Gerçi o da Jay Asher’in romanından uyarlanmıştı. Ancak Jay Asher’ın romanı hangi yılda yazıldı onu da bilemiyorum. Bana göre bir esinlenme var gibi.

Neyse efenim, bu harika drama ise Stephen Chbosky’nin romanından sinemaya uyarlanmış, üstelik filmi de kendi çekmiş. Kitabı okumadım, o yüzden kitaptan uyarlanan filmlere dair bir yorum yapamıyorum. Ancak filmi beğendim. Kitabı da okumayı isterim.

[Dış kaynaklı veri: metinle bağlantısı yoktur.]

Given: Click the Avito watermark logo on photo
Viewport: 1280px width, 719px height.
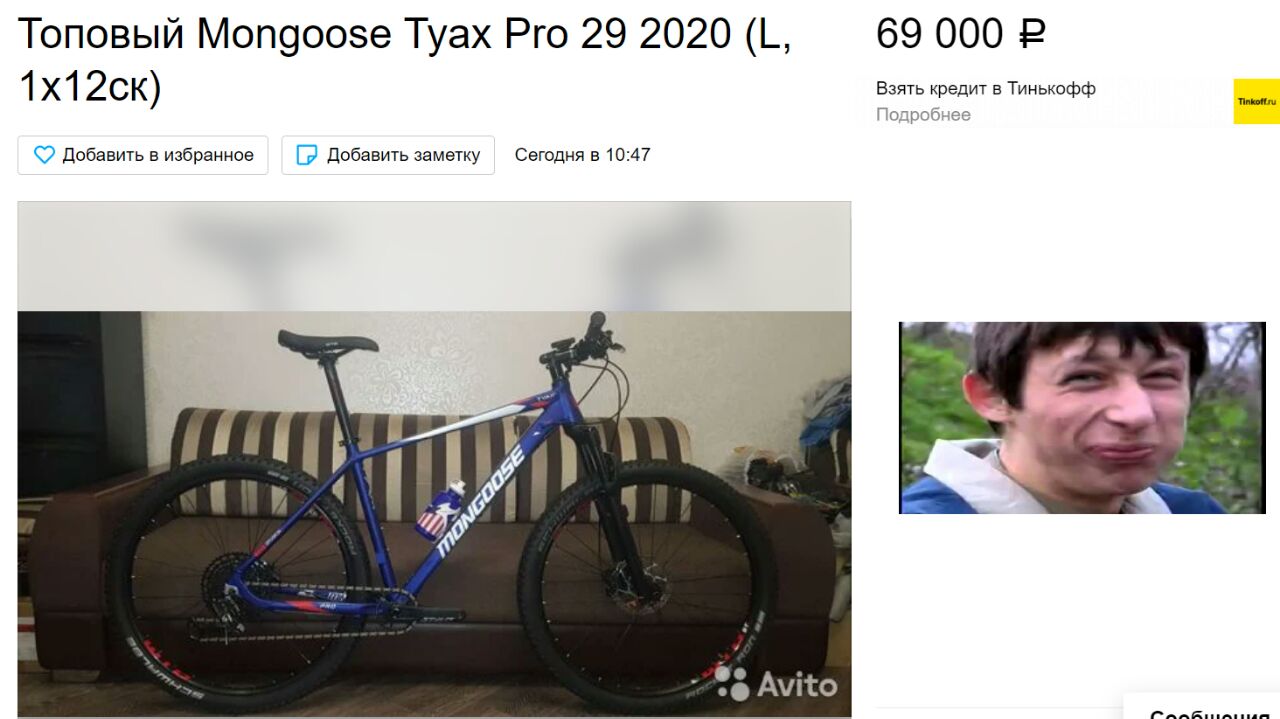Looking at the screenshot, I should [x=776, y=683].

Filmde esas çocuğu Logan Lerman canlandırıyor (biraz Dylan Minnette gibi değil mi sizce? Ya da Dylan Minnette, Logan Lerman’a benziyor). Sanırım daha önce hiçbir filmini izlememiş olabilirim. Harry Potter’ın Hermione’si Emma Watson esas kız, bir de oyunculuğunu çok beğendiğim diğer bir oyuncu Ezra Miller var. Emma Watson’ın aksanı yer yer British olsa da Amerikan kuzeyli aksanını pek güzel kotarmış. The Vampire Diaries’den tanıdığımız Bulgar oyuncu Nina Dobrev de Charlie’nin ablasını canlandırıyor. Ayrıca benim için gelmiş geçmiş en hoş adamlardan biri olan, resmen ışığı olan adam Paul Rudd ise Charlie’nin çok saygı duyduğu edebiyat öğretmenini canlandırıyor. Kate Walsh, Charlie’nin annesi; Dylan Mcdermott ise babası rolünde. Charlie’nin hayatında önemli bir rolü olan Helen teyzesini Melanie Lynskey oynuyor, bununla ilgili spoiler vermiyorum. Teyze ile ilgili sırrı filmin sonunda göreceksiniz. Joan Cusack ise filmin sonuna doğru Doktor Burton rolünde karşımıza çıkıyor. Hatta Ozark’ın Ruth Langmore’u Julie Garner bile minik bir rolde oynuyor. Oyuncular güzel seçilmiş.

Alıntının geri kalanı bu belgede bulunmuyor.